What You Just Built (Previous Session — Evaluated)

The previous session completed 8 layers of foundational Echelon work. Here is what now exists and its exact state:

### Layer 1 — FFI Thread Safety ✅
- All brain-side FFI calls serialized onto `@MainActor` in `EchelonBridge.swift`
- Sensor frames queued via `NSLock` into `pendingSensorFrames`, drained in `step()` on MainActor
- Audio handle (`MotionSynth`) stays on audio render thread — safe to access concurrently
- False comment removed

### Layer 2 — Canonical 104D State Contract ✅
`getDynamics104()` now returns the full vector:

[0:16]   z          — LIM-RPS 16D equilibrium state
[16:32]  velocity   — 16D latent velocity
[32:39]  7 scalars  — curvature, grounding, verticality, rotation, coherence, norm, speed
[39:51]  activations  (filled Swift-side from MotionModelOutput)
[51:63]  expressions  (filled Swift-side)
[63:69]  pose features ← STILL ZEROS (see open issue below)
[69:74]  temporal     — tempo_estimate, tempo_confidence, phase_position (NEW)
[74:104] reserved zeros

### Layer 3 — Backend Selector ✅
`echelon_create_with_backend(config, backend, weights_path)` now available:
- backend=0 → SimpleLatentUpdater (default)
- backend=1 → LearnedLatentUpdater
- backend=2 → DellLatentUpdater

### Layer 4 — Temporal Intelligence ✅ This is the critical one
- `detect_periodicity()` was already in `utils.rs` — wired it properly
- Added `previous_phase: f32` + `bar_trigger_pending: bool` to `EchelonCore`
- Phase crossing (>0.8 → <0.2 when periodicity > 0.3) sets `bar_trigger_pending = true`
- `echelon_get_bar_trigger()` atomically reads and clears the flag
- Swift: `shouldFireBar()` → delegates to FFI, falls back to `false`
- MotionMixApp.swift: Fixed the 30-frame fixed metronome:

swift

  // Before: fixed 30-frame metronome
  guard poseBarCounter

  // After: adaptive — performer phase OR metronome fallback
  poseBarCounter += 1
  let echelonBarFired = echelonBridge.shouldFireBar()
  let fixedBarFired = poseBarCounter
  guard (echelonBarFired || fixedBarFired), let hub else { return }

### Layers 5-6 — Flow Model + CoreML ✅
- `FlowGenerator1Step.mlpackage` (38MB, 1-step) + `ConditioningEncoder.mlpackage` (1.1MB) in Xcode target
- `DiffusionService.swift` updated: single forward pass (noise → cond → logits → argmax → TokenGrid)
- `buildDynamicsVector()` calls `echelonBridge?.getDynamics104()` with heuristic 7D fallback

### Layer 7 — Docs ✅
- `ECHELON-CANONICAL.md` (238 lines) — definitive spec
- `ECHELON-VISION.md` (635 lines) — intellectual history
- `chatgpt-echelon-history.md` (187K lines) — full conversation database

---

Two Open Issues from Previous Session

### Issue 1 — Pose features still zeros [BLOCKING for Performance scoring]
What it is: `dynamics[63:69]` = (meanX, meanY, stdX, stdY, rangeX, rangeY) from Vision landmarks. These six values are computed in `MotionMixApp.swift` from Vision body pose results, but never routed to `DiffusionService.buildDynamicsVector()`.

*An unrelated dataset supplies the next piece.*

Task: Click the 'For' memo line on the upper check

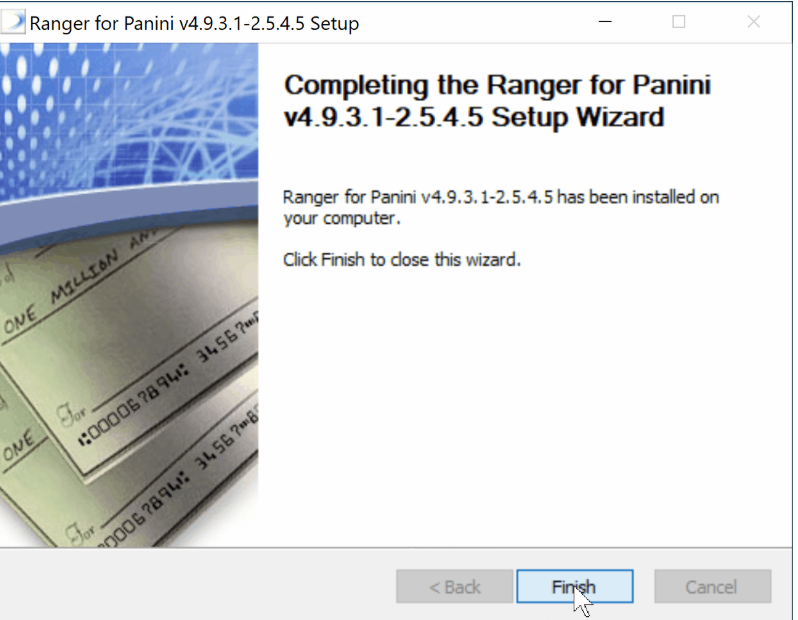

Why it matters now: The MotionMix Unified Director's Performance mode scoring needs body position in frame (where is the performer? center vs edge?) to decide which camera angle is most relevant. These come from dynamics[63:69].

Fix needed in `DiffusionService.swift`:

swift

// In buildDynamicsVector(), after calling getDynamics104():
// Route Vision landmarks into the pose feature slots [63:69]
// MotionMixApp.swift already computes these — pass them as a parameter
// or wire echelonBridge so Vision fills them directly

Concrete fix: In `MotionMixApp.swift`, wherever Vision body pose results are processed (look for the `VNHumanBodyPoseRequest` handler), extract the 6 pose features and pass them to a new method `echelonBridge.setPoseFeatures(meanX:meanY:stdX:stdY:rangeX:rangeY:)`. That method writes them into the pending dynamics vector before the next `getDynamics104()` call.

### Issue 2 — echelonBridge not wired to DiffusionService [BLOCKING for canonical path]
What it is: `DiffusionService.buildDynamicsVector()` has the code to call `echelonBridge?.getDynamics104()`, but the bridge reference is `nil` at runtime because the wiring line was never added to the app startup sequence.

Fix needed: In `MotionMixApp.swift` (or wherever app-level wiring happens — look for where `DiffusionService` and `EchelonBridge` are both accessible):

swift

diffusionService.echelonBridge = echelonBridge

This single line activates the canonical 104D path. Without it, every diffusion call falls back to the heuristic 7D vector.

---

What Needs to Be Built Next — Unified Director

### The Core Problem
There are currently two conflicting cut decision systems:
1. iOS `AutoDirector.swift` — runs at 60Hz, Echelon-driven, makes cut decisions locally
2. Rust `director_loop` in `multicam-server/src/main.rs` — runs every 250ms, Murch scoring, makes cut decisions server-side

Neither knows what the other is doing. They fire independently. Cuts are uncoordinated.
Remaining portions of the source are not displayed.